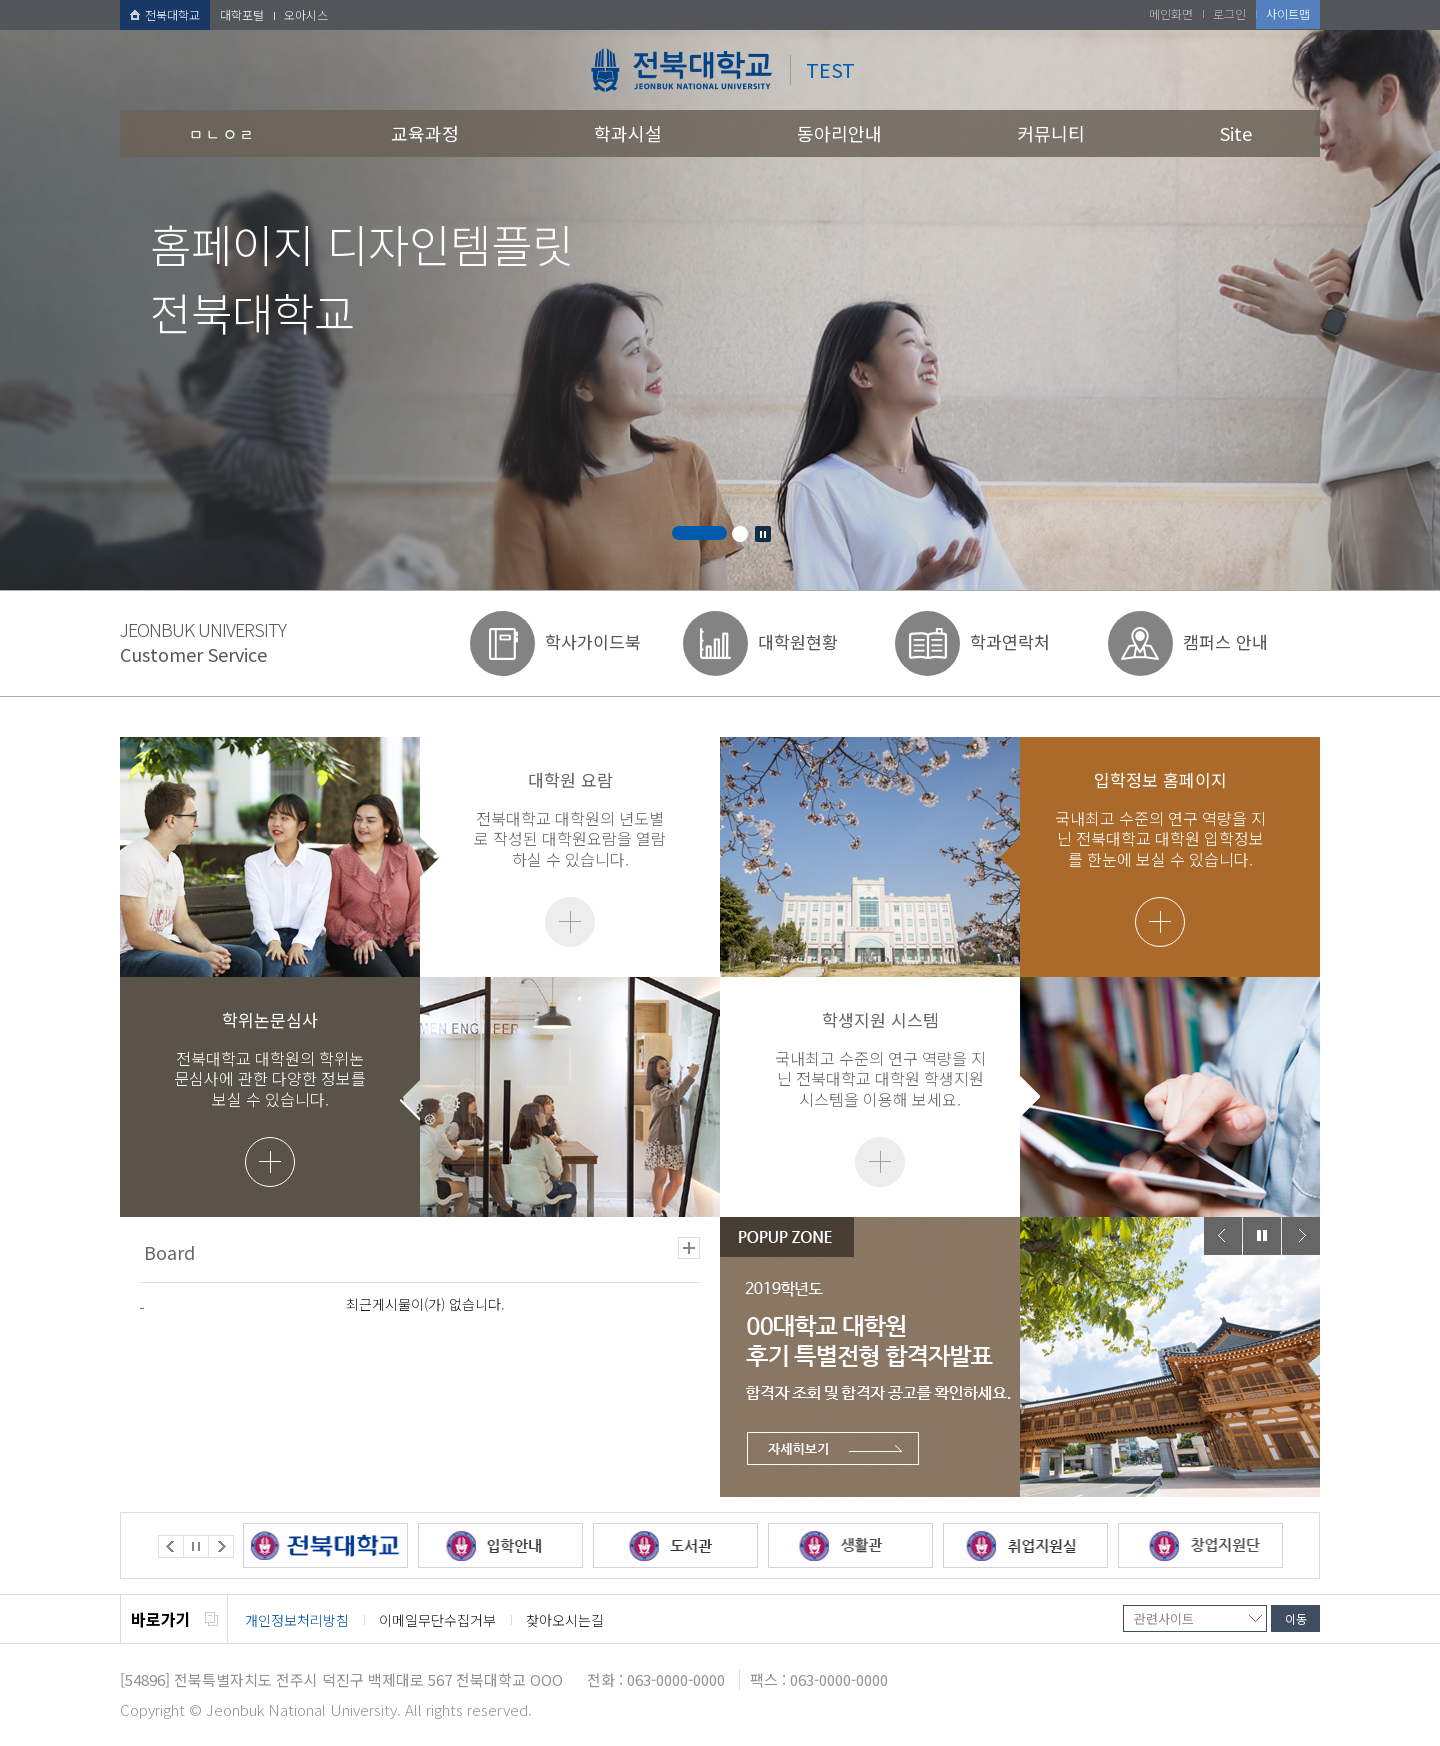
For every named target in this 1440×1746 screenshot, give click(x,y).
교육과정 (425, 133)
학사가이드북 (593, 641)
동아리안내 (839, 133)
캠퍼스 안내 (1225, 641)
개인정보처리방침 (297, 1620)
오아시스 (306, 14)
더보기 (570, 922)
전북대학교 (165, 14)
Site (1236, 133)
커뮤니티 (1051, 133)
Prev (1223, 1236)
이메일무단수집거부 (437, 1620)
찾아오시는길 (565, 1620)
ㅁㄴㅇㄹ (222, 133)
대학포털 (242, 14)
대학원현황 (798, 641)
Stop (763, 534)
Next (1301, 1236)
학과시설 (628, 133)
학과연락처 (1010, 641)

* _Request_
Rewrite the listing above with "screenshot" changed to "page" and every other line unchanged. Omit the picture line from your answer.

* _Solution below_
For every named target in this 1440×1746 page, give click(x,y).
교육과정 (425, 133)
학사가이드북 (593, 641)
동아리안내 (839, 133)
캠퍼스 안내 (1225, 641)
개인정보처리방침 (297, 1620)
오아시스 (306, 14)
더보기 (570, 922)
전북대학교 (165, 14)
Site (1236, 133)
커뮤니티 (1051, 133)
Prev (1223, 1236)
이메일무단수집거부 (437, 1620)
찾아오시는길 (565, 1620)
ㅁㄴㅇㄹ (222, 133)
대학포털 (242, 14)
대학원현황 (798, 641)
Stop (763, 534)
Next (1301, 1236)
학과시설 (628, 133)
학과연락처 (1010, 641)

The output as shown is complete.